_Task to carry out:_ Output only these lines, set down exactly: the one containing "This screenshot has height=636, width=585." and each line after it through the end of the records.

_Items from a dataset:_
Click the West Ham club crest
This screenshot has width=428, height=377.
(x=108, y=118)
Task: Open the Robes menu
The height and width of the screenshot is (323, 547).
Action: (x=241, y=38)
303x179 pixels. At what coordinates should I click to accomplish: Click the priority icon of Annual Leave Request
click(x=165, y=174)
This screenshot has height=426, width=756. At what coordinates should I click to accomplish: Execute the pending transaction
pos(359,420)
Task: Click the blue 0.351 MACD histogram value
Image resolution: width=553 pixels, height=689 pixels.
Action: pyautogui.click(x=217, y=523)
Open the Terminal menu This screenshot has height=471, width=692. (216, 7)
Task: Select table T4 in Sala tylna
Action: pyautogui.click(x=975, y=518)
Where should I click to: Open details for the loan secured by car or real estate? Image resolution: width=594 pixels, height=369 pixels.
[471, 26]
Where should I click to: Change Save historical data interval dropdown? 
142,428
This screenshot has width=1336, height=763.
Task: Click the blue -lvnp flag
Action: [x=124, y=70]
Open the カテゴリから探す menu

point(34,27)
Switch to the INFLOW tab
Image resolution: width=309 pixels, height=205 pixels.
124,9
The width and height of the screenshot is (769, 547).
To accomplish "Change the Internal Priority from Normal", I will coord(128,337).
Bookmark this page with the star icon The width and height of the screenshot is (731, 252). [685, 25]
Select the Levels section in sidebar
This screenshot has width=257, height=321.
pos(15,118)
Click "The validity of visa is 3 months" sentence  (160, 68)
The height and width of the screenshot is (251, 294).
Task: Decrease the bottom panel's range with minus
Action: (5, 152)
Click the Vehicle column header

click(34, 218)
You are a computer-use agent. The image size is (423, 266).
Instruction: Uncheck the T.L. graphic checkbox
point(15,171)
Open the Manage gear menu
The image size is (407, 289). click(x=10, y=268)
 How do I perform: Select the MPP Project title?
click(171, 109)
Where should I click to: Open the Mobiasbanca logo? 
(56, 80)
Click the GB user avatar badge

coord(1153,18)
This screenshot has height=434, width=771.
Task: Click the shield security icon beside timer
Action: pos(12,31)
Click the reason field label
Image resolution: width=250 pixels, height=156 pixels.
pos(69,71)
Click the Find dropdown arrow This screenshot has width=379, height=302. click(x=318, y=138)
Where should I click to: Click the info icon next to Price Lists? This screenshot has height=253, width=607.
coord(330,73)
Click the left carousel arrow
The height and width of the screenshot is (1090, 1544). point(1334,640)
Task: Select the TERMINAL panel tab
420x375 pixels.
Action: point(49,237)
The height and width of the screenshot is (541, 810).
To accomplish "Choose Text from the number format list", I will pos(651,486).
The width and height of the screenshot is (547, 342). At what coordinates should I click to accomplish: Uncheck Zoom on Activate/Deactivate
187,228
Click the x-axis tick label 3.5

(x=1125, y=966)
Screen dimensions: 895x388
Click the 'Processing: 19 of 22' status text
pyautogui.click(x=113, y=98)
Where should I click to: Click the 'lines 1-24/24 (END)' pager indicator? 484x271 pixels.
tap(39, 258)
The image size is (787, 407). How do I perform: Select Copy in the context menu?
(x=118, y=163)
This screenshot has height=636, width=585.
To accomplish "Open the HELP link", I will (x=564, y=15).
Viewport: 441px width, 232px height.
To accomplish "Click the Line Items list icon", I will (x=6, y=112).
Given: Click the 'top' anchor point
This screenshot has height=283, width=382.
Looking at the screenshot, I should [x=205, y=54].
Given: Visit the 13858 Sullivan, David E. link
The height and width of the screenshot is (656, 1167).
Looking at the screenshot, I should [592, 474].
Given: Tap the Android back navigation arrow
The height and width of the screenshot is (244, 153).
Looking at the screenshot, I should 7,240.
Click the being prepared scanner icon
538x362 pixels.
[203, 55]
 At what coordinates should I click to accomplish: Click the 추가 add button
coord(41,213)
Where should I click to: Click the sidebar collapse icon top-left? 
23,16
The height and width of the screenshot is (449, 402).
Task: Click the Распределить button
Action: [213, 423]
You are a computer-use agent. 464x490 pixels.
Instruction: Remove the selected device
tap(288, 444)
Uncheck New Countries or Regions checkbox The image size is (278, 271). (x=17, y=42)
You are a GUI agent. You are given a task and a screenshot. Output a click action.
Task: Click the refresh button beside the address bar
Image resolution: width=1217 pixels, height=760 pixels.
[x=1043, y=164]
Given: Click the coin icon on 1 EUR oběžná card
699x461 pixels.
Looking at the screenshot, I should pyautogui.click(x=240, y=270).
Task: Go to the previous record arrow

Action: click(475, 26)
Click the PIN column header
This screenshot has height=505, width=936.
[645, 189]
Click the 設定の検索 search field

_Reply to the exercise:_
This screenshot has height=636, width=585.
To accomplish "Open the HELP link", I will (x=564, y=15).
Viewport: 441px width, 232px height.
To accomplish "Click the Line Items list icon", I will (x=6, y=112).
Given: Click the 'top' anchor point
This screenshot has height=283, width=382.
Looking at the screenshot, I should [x=205, y=54].
Given: Visit the 13858 Sullivan, David E. link
The height and width of the screenshot is (656, 1167).
Looking at the screenshot, I should [592, 474].
Given: Tap the Android back navigation arrow
The height and width of the screenshot is (244, 153).
Looking at the screenshot, I should 7,240.
Click the being prepared scanner icon
538x362 pixels.
[203, 55]
 At what coordinates should I click to accomplish: Click the 추가 add button
coord(41,213)
Where should I click to: Click the sidebar collapse icon top-left? 
23,16
The height and width of the screenshot is (449, 402).
Task: Click the Распределить button
Action: [213, 423]
You are a computer-use agent. 464x490 pixels.
Instruction: Remove the selected device
tap(288, 444)
Uncheck New Countries or Regions checkbox The image size is (278, 271). (x=17, y=42)
You are a GUI agent. You are given a task and a screenshot. Output a click action.
Task: Click the refresh button beside the address bar
Image resolution: width=1217 pixels, height=760 pixels.
[x=1043, y=164]
Given: Click the coin icon on 1 EUR oběžná card
699x461 pixels.
Looking at the screenshot, I should pyautogui.click(x=240, y=270).
Task: Go to the previous record arrow

Action: click(475, 26)
Click the PIN column header
This screenshot has height=505, width=936.
[645, 189]
Click the 設定の検索 search field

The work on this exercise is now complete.